**Written tasks**
- A) In the forum thread on blood parrot breeding, how many blood parrots does Frayzm report currently keeping in the tank?
- B) Resume the forum thread on blood parrot breeding from its final line onward.

**Selected extract**
- - - -
# Blood Parrot Breeding Success?



## Frayzm (Aug 11, 2013)

Just wondering, has anyone here ever had any success with breeding blood parrots? Success as in laying eggs, fertilizing, and hatching.


----------



## xxKeatoxx (Aug 20, 2013)

ohh id like to kno also i want to get a pair of them ive always loved them they had some at a local restaurant when i was little and i fell in love <3


----------



## Frayzm (Aug 11, 2013)

I know right! I have three of them in my tank right now. They're still small atm, but they're starting to show signs of breeding behaviour. One of them was nipping at my hand yesterday when I was cleaning. ^^


----------



## mrbob (Aug 9, 2012)

the males are sterile unfortunately, but there nice when breed with red devil or flowerhorn or??


----------



## Durogity (Jun 10, 2013)

I've heard of people having success but never myself, we've had several try, lay eggs, tend to them and then eat them when they didn't become viable. It would be nice though to have a tank full of baby parrots


----------



## jrv15 (Sep 11, 2013)

Parrots are man made and as far as i know they cannot be breed


----------



## poiuy704 (Nov 6, 2010)
- - - -
(Text and element pointing records)
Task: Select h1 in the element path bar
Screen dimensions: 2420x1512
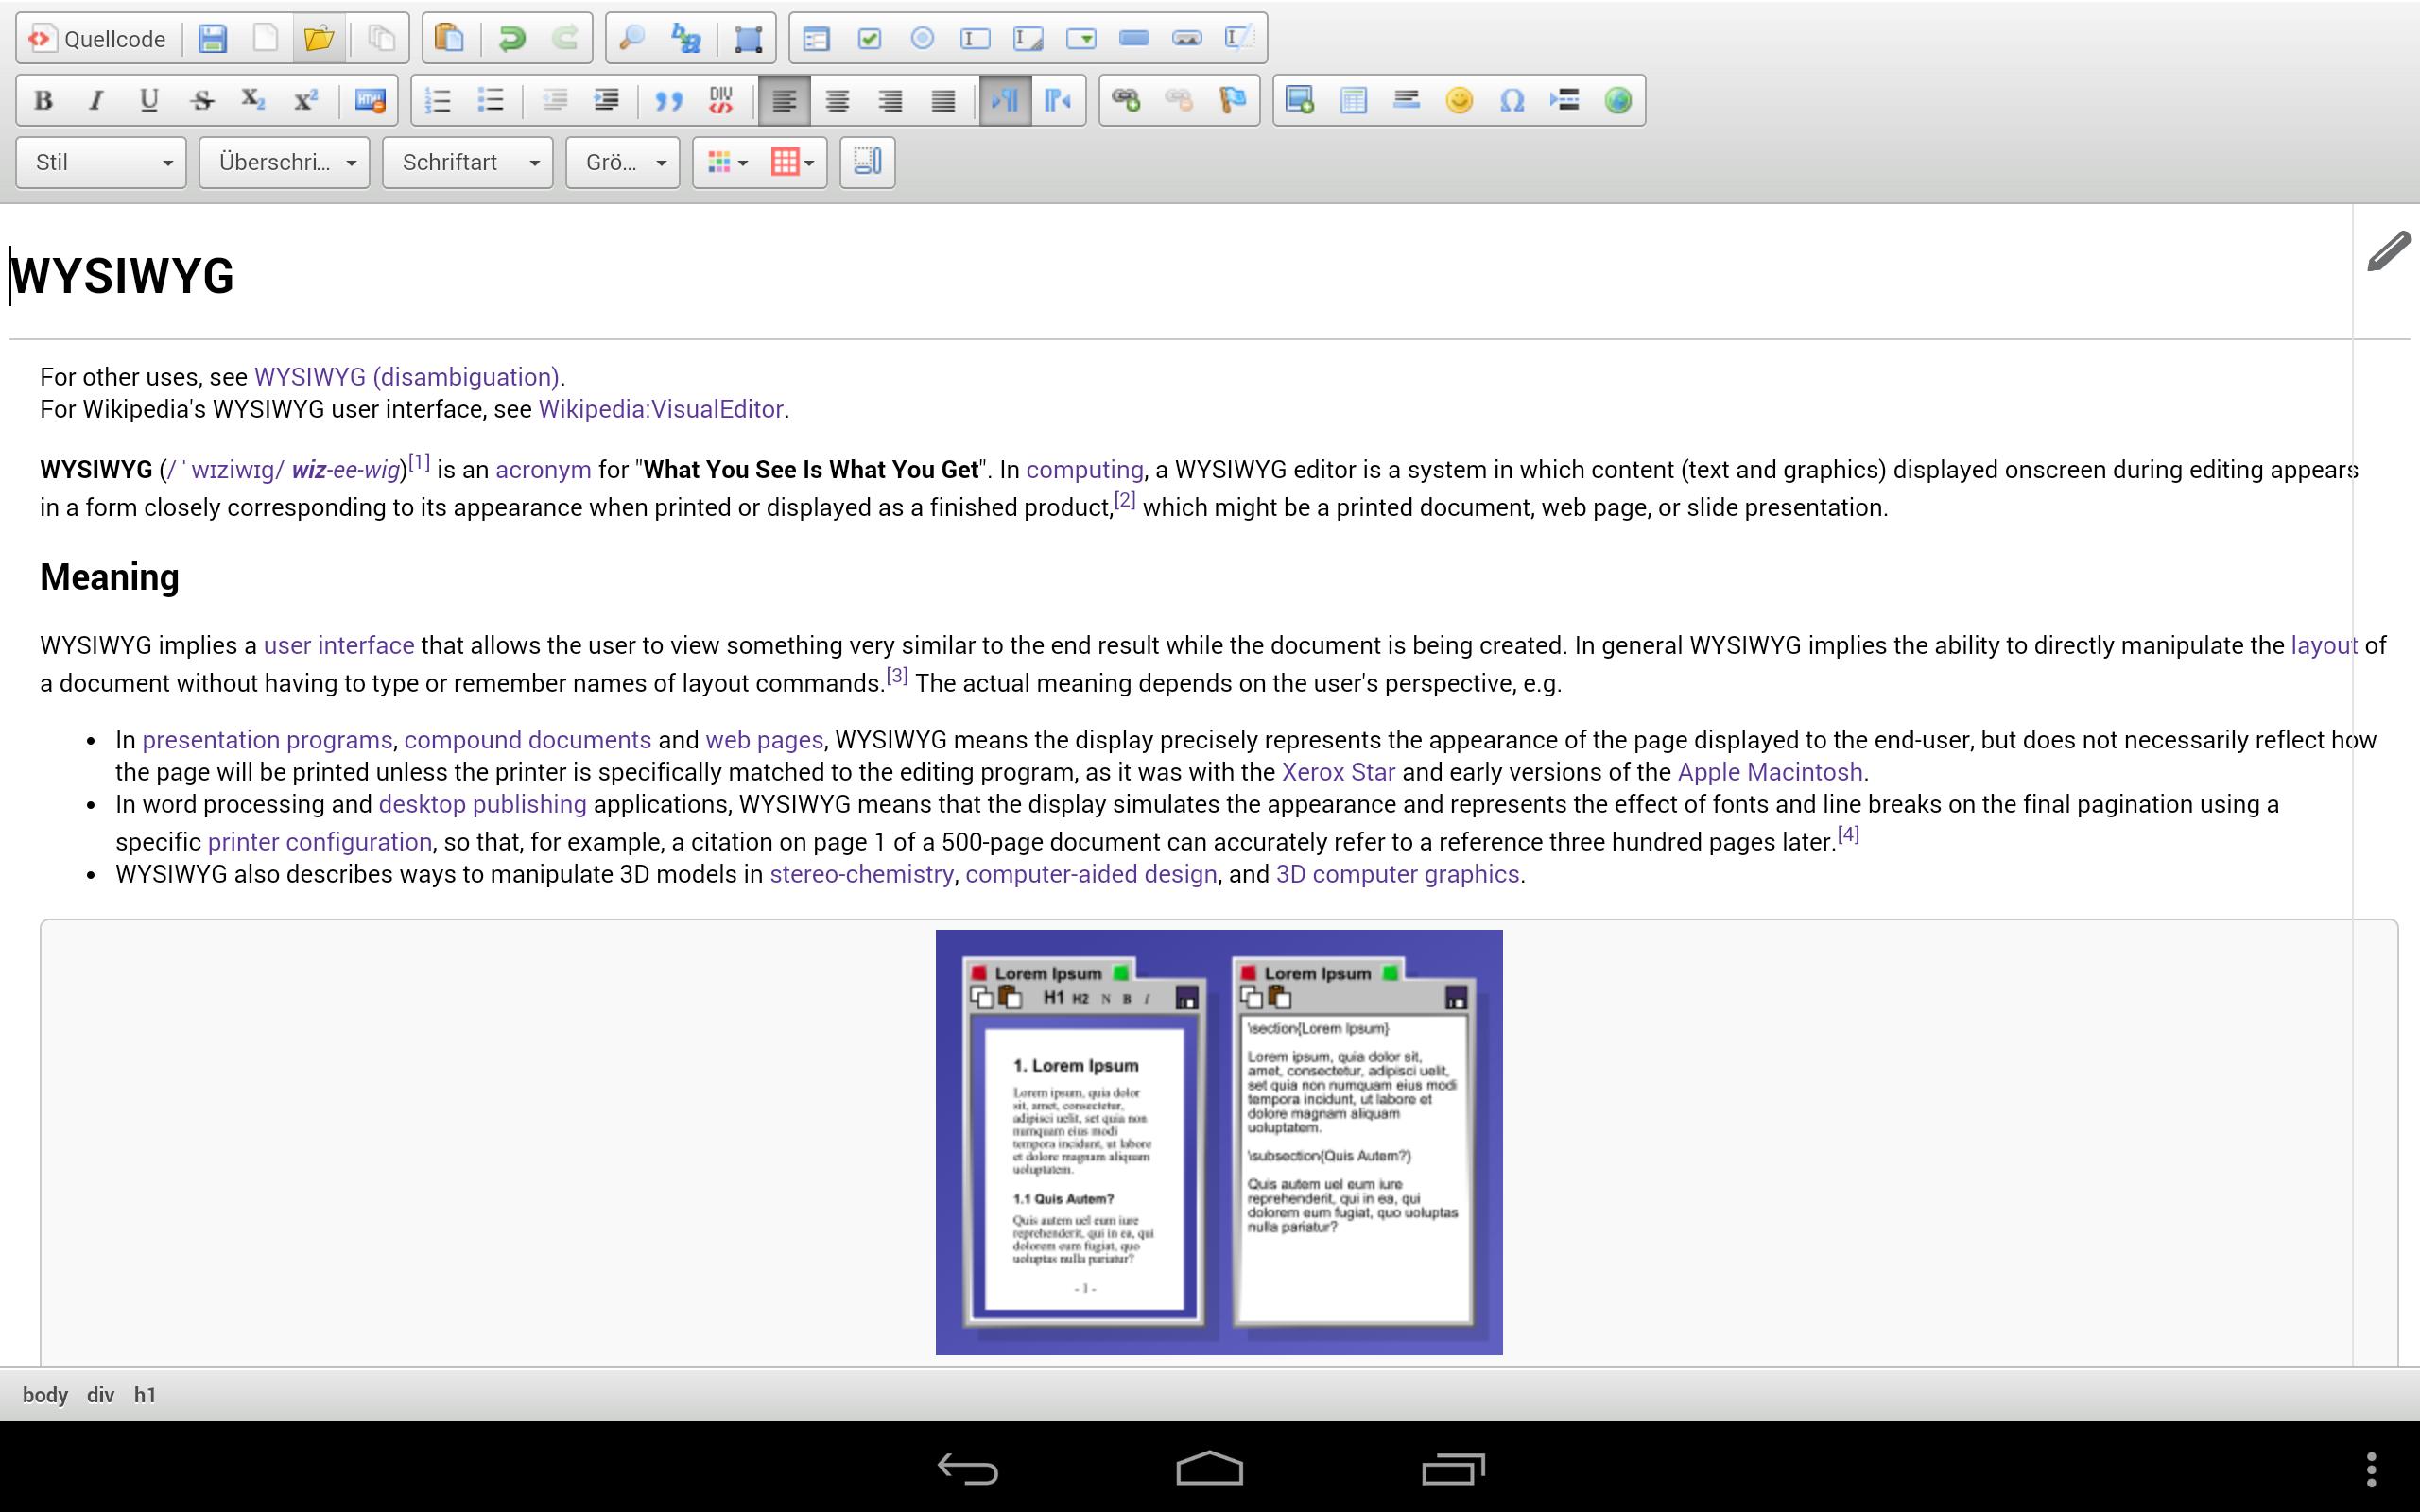Action: [x=146, y=1393]
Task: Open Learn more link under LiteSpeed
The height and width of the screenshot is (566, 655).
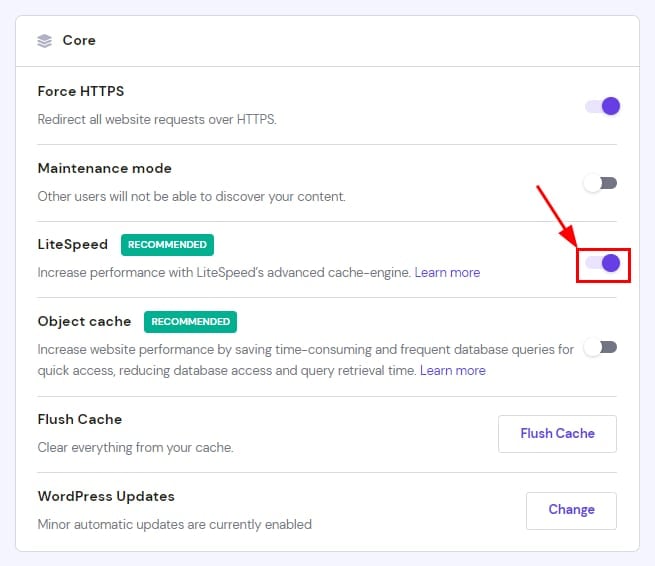Action: click(447, 272)
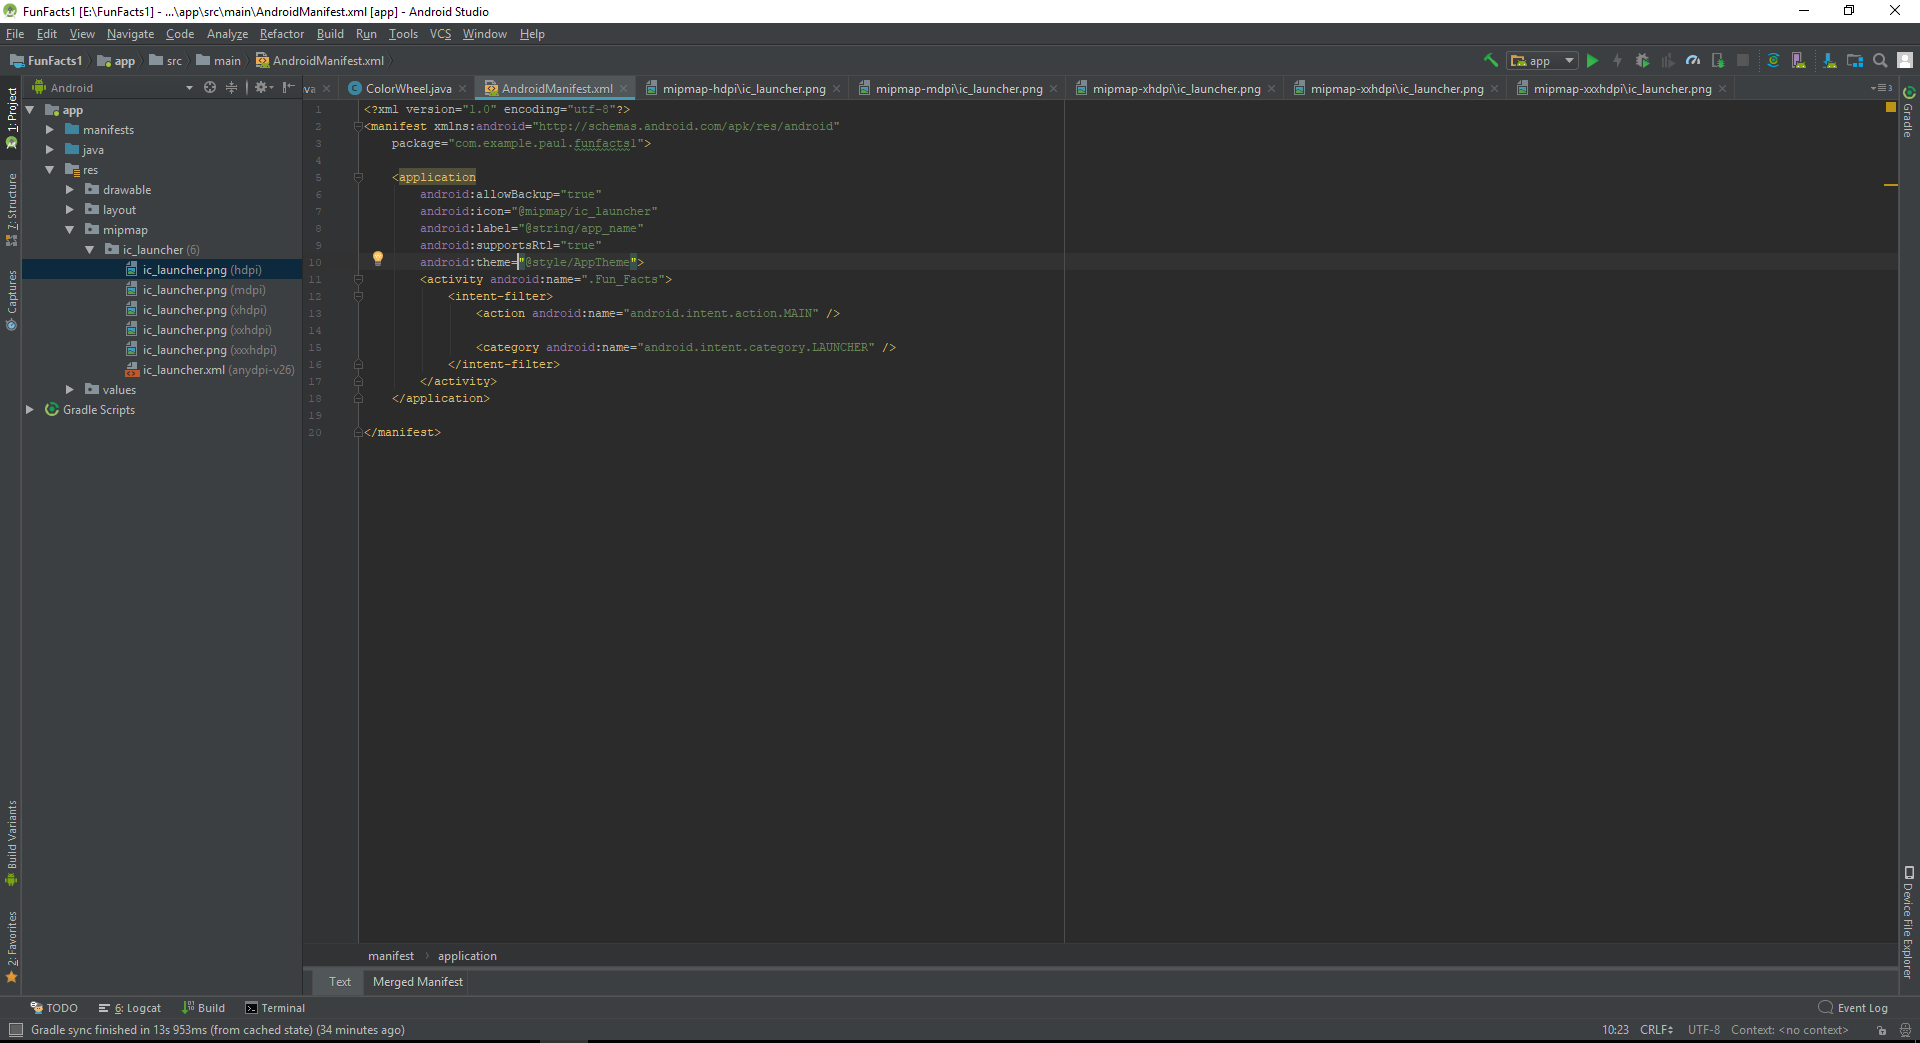Start debugging with the Debug icon
The height and width of the screenshot is (1043, 1920).
point(1644,60)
- - - -
**Solved problems**
- A) Three.

- B)
Are the males all sterile? I have a pair that have just spawned and are defending about 200 eggs. Has anyone had any luck breeding them?


----------



## Kolewolf (Apr 21, 2010)

poiuy704 said:


> Are the males all sterile? I have a pair that have just spawned and are defending about 200 eggs. Has anyone had any luck breeding them?


They are not definitively sterile just an overwhelming majority. You would have better luck crossing a female parrot with a Midas/Red Devil or some are even doing Texas Cichlids as well.
As with Flowerhorns out of the fry maybe 10% would be viable looking crossbreeds and maybe 1% would be worth keeping and showing. Flowerhorns in Asia are bred on a quantity basis for exactly that reason. Breed enough of them and you will get some worth selling and the rest are feeders.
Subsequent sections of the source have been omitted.